Monsooned Malabar from India

India Monsooned Malabar

Coffee characteristics | Coffee designations | Origin of the coffee | The Label: The elephant in India

Coffee characteristics
This full-bodied coffee from the southwest of India has a very light acidity and notes of malt and nuts. A blend of AA-grade Arabica varieties has been processed using the monsooned method. It is a coffee speciality that owes its sumptuous character to the monsoon climate. Among coffee lovers, the India Monsooned Malabar has not been a secret for quite some time. It is very popular because of its blend of aromatic flavours on the one hand and its low acidity on the other. 

Coffee designations
The Arabica varieties used for this Monsooned Malabar Coffee are called Kent, S.795, Catimor and Selection 9. These are excellent varieties typically used in India. The term "monsooned" refers to a special process of exposing the coffee to the warm and humid monsoon winds for days after harvesting. For more information, see "Origin of coffee" below. Grade "AA" is the best grade in India and corresponds to the sieve sizes 18.5 - 20, i.e. the largest possible sizes (except for the "Maragogype" variety). This coffee is a speciality coffee in the sense of the Specialty Coffee Association (SCA), where a coffee must score at least 80 points in the classification. 

Origin of the coffee 
In the early days of shipping, the clipper ships (cargo sailing ships) with their wooden vessels needed about six months to reach Europe, as they had to sail around the Cape of Good Hope on their way to London. Due to the extremely different climatic conditions during transport, the coffee changed its original characteristics: shape, colour, size and also its taste. After the invention of steam navigation and the construction of the Suez Canal, these changes in the green coffee disappeared and the English began to complain about it. 

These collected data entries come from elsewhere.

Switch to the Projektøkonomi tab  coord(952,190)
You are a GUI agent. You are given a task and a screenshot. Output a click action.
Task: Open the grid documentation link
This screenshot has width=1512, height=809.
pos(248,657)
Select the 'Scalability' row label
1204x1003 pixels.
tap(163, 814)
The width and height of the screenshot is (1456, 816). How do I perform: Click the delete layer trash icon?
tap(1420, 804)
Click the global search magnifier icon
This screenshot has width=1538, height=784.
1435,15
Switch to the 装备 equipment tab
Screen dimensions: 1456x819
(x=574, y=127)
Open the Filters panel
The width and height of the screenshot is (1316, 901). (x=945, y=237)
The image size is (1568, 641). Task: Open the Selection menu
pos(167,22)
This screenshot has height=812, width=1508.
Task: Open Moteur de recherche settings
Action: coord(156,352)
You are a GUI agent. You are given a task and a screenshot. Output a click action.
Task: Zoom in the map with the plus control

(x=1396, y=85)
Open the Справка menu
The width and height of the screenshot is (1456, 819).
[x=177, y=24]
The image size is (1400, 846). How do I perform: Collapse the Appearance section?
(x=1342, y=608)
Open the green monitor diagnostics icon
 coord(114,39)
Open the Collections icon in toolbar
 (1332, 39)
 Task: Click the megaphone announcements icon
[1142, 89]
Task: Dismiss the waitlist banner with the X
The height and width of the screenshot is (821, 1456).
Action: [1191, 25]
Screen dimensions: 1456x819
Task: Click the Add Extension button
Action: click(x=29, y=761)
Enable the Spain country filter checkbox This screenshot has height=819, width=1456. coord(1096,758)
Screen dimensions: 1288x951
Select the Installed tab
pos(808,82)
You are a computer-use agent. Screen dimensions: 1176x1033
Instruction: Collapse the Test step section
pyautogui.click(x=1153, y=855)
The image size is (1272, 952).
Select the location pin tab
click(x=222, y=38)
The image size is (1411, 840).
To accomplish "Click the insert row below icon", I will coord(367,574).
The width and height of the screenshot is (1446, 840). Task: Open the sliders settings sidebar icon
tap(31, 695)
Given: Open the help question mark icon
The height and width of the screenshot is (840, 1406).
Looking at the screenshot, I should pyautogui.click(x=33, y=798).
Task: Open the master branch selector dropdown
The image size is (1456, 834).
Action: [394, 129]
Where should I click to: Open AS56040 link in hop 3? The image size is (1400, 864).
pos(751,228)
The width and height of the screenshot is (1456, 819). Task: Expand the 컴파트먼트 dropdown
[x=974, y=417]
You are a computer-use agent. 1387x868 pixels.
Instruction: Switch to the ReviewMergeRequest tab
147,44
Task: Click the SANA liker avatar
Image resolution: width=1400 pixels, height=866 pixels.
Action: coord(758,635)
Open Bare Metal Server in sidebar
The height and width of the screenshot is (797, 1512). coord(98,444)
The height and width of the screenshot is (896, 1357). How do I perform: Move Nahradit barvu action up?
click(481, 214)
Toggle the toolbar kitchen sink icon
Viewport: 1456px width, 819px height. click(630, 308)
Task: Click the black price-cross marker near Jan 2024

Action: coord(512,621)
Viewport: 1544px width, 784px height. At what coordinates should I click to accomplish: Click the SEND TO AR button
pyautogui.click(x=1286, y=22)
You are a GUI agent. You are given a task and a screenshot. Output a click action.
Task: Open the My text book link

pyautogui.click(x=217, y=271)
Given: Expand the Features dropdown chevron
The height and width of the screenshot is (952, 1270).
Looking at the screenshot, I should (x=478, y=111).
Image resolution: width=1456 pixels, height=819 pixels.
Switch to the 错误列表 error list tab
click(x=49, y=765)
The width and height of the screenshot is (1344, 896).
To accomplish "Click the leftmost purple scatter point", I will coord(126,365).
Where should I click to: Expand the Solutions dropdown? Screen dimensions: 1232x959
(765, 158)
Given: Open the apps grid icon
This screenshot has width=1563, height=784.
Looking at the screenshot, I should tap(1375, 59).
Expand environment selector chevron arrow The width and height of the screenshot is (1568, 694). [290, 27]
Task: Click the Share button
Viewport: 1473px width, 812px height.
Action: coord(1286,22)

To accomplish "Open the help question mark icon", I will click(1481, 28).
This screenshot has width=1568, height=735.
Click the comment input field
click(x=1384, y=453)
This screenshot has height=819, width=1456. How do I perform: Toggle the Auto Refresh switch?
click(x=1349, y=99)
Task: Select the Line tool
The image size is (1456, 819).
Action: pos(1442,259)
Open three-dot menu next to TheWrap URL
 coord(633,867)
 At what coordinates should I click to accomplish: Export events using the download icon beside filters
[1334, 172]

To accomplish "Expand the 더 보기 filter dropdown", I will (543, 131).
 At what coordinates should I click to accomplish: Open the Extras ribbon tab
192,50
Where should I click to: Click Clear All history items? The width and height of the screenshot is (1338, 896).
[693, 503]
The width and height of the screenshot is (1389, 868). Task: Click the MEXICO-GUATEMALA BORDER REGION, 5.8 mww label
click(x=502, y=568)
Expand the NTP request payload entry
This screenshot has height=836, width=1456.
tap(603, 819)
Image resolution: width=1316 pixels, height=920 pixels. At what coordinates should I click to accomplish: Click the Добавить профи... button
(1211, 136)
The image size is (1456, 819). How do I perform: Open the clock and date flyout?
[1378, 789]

So the Indian coffee producers began to artificially copy this process of change in the green coffee during the earlier crossing. To this end, they still use the extreme climatic conditions of the monsoon on the west coast of the country. The hot and humid climate of the monsoon causes the qualitative changes in the coffee beans that produce the unique flavour profile of this coffee. The monsoon process consists of exposing the natural coffee beans to the warm, humid monsoon winds in layers about 10 to 15 cm thick in well-ventilated warehouses. This process is carried out on the west coast of India, using the winds from the Arabian Sea during the southwestern monsoon months from June to September.

The area of cultivation

Malabar Coast

The India Monsooned coffee comes from the southwest of India, from the Malabar province. The equatorial humid climate that prevails in this region is conducive to coffee cultivation. The beans from these plantations are among the best coffees in India. The cultivation altitude is between 1,000 and 1,400 m above sea level. The farm of our coffee from the TATA company is located near the city of Mangaluru (until 2014: Mangalore). It is an important port city in the south-western Indian state of Karnataka with a population of around 500,000. 

How coffee came to India: Baba Budan - or the hot commodity from the Orient
Baba Budan – that is the legend of an Islamic Sufi saint in 16th-century India who discovered his enthusiasm for coffee on a pilgrimage through the Middle East. A drink that did not exist in his native India. But at that time, exporting coffee, especially germinable coffee seeds, was punishable by death! Baba Budan nevertheless accepted this high risk and smuggled the sacred number of seven germinable coffee beans from Yemen to India, because he no longer wanted to do without his coffee. 

Back in India, Baba Budan planted these seven beans in his garden not far from the evergreen, flower-covered mountain ranges of Chikmagalur. And it was there that the great Indian coffee tradition began to flourish. In his honour, the second highest mountain in the Indian state of Karnataka and the entire mountain range were named after him: Baba Budan Giri (formerly: Chandra Drona Parvatha). Both are located in Chikkamagaluru district. The mountain range is part of the so-called Western Ghats, which extend from Gujarat in the north down to Kerala and Tamil Nadu and have a total length of about 1,600 km.

Link to my documentary: Baba Budan and the seven wonder seeds

The Label: The elephant in India
In Hindu culture and mythology, elephants are considered sacred symbols of peace, spiritual strength and power, removers of obstacles and givers of prosperity, luck, wisdom, memory and vitality. One of the most popular of India's Hindu gods is Ganesha, a jovial god of fortune with an elephant's head who is often given to pranks. He is considered the fighter of evil and obstacles, the god of success, education, wisdom and knowledge. He is the son of the god couple Shiva and Parvati. 

Through the power of the creator god Brahma, Airavata came into being, the first divine elephant, who was to become Indra's vehicle animal. And just as the elephant Airavata belonged to the goddess Indra, so the elephant in general belonged to the Indian kings. In ceremonial state occasions they represented the symbolic mount of the king; in war they are the watchtower and citadel from which he directs the strategy of battle. But their most important task is to summon their supernatural relatives, the clouds, those heavenly elephants. This is why the Hindu kings kept elephants for the benefit of their subjects.